Do I want to be forgiven of my sins and identified as a Christian even though I know that my life will not be all rainbows and unicorns? That on occasion I will still experience pain and suffering, persecution, disappointment, failure? That I will come under attack? Absolutely. Without question, because this is temporary. This is temporary. Do you know what the average life expectancy is in the United States of America? For women, it’s 81.1 years. That’s the average. We are blessed here at South Congregational Church to have a lot of ladies who are above average! For men, it’s 76.1 years. Does anybody know why men die first? Because we want to! Please, Lord, take me now! No, just kidding. I’m just teasing. The overall average is 78.6 years, so roughly, we spend about 80 years here. Then we face eternity, and I guarantee you, that’s much longer.

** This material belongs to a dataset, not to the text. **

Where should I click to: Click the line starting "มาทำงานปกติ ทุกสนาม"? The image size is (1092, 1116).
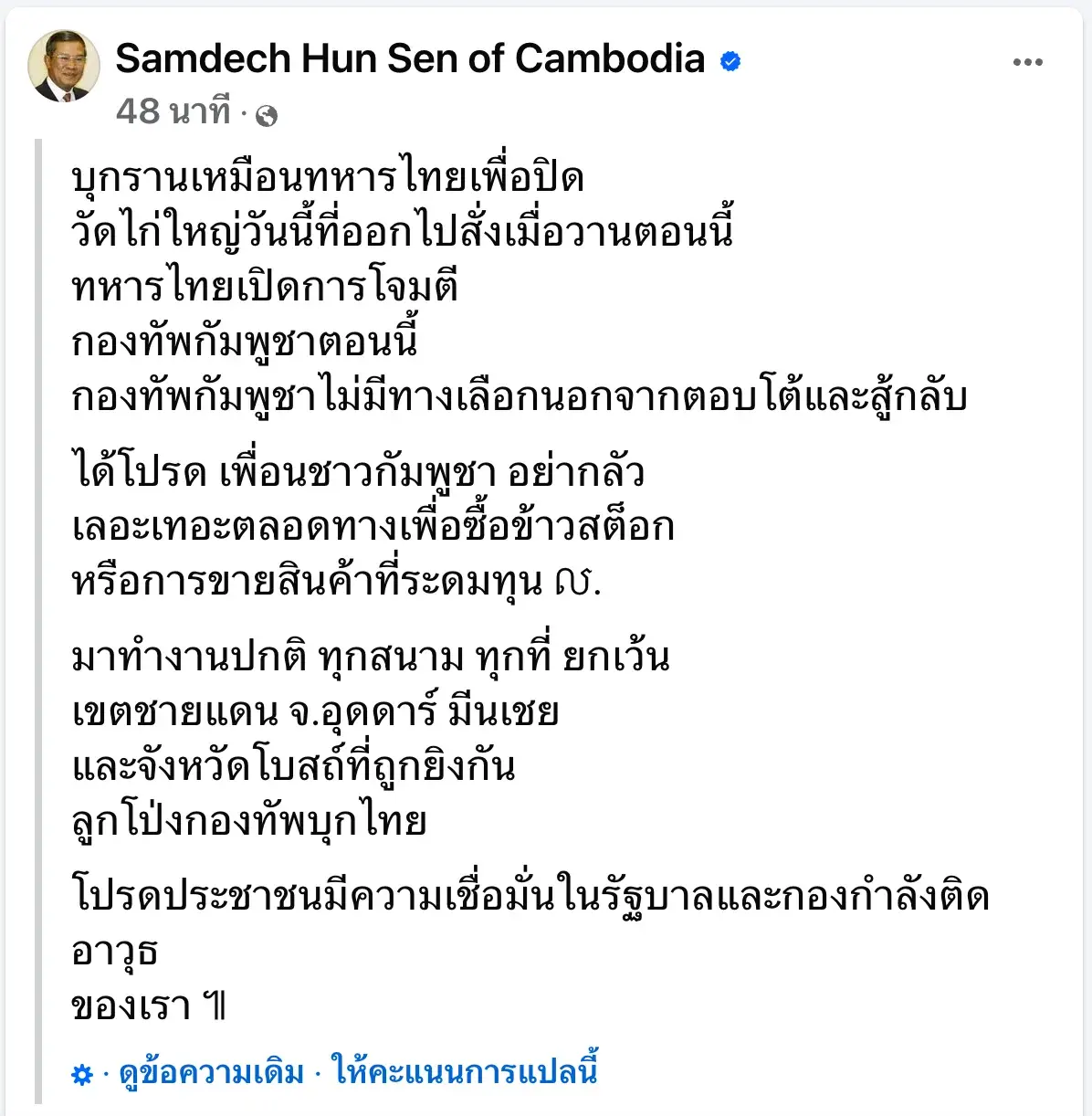(x=371, y=658)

So, where will you spend eternity? That is the central question. I know where I’ll be – not because I am a better person than John Merrick (I assure you, I probably am not). Not because I’m holier than Joni Eareckson Tada or Nick Vujicic (because chances are, I am not). But I know where I’m going to be, because I – in the words of Job, who knows a thing or two about suffering:

“But as for me, I know that my Redeemer lives, and he will stand upon the earth at last.
And after my body has decayed, yet in my body I will see God!
I will see him for myself. Yes, I will see him with my own eyes. I am overwhelmed at the thought!”
(Job 19:25-27)

I know where I’m going to be. Do you want to get well? Do I want to get well, Jesus? Is that your question? Do I want to be forgiven of my sin and identified as a Christian? Without a doubt. Even if there is some pain and suffering and persecution, because I know I will be spending eternity in that place where there is no more death, or sorrow, or crying, or pain – all of those things will be gone forever. I know, and if you don’t know, you are welcome to join me. All you have to do is just what I told the kids – accept what Jesus Christ did on the cross as Lord. Receive Him as your Savior. Pick up your mat and your cross (any persecution that may lie ahead for you) and follow Him. Don’t wait. Make that decision today.

I like to say to people, if you’re not sure, you’re not! So, if you’re not sure, see me after church. I’ll be glad to welcome you into the family of God, into eternity. Not because of anything I’m going to say, but because of something He did. Make that choice. Accept Christ. That way you will be guaranteed a room prepared especially for you in heaven.

If you have already made that decision, then I encourage you to live like it! Think about Joni Eareckson Tada, Nick Vujicic and John Merrick, and focus on how blessed you are! And how you are going to live eternally with God in heaven. Seriously, when everything else is taken under consideration, what am I complaining about? I am so blessed. If you believe you are so blessed, would you stand and pray with me?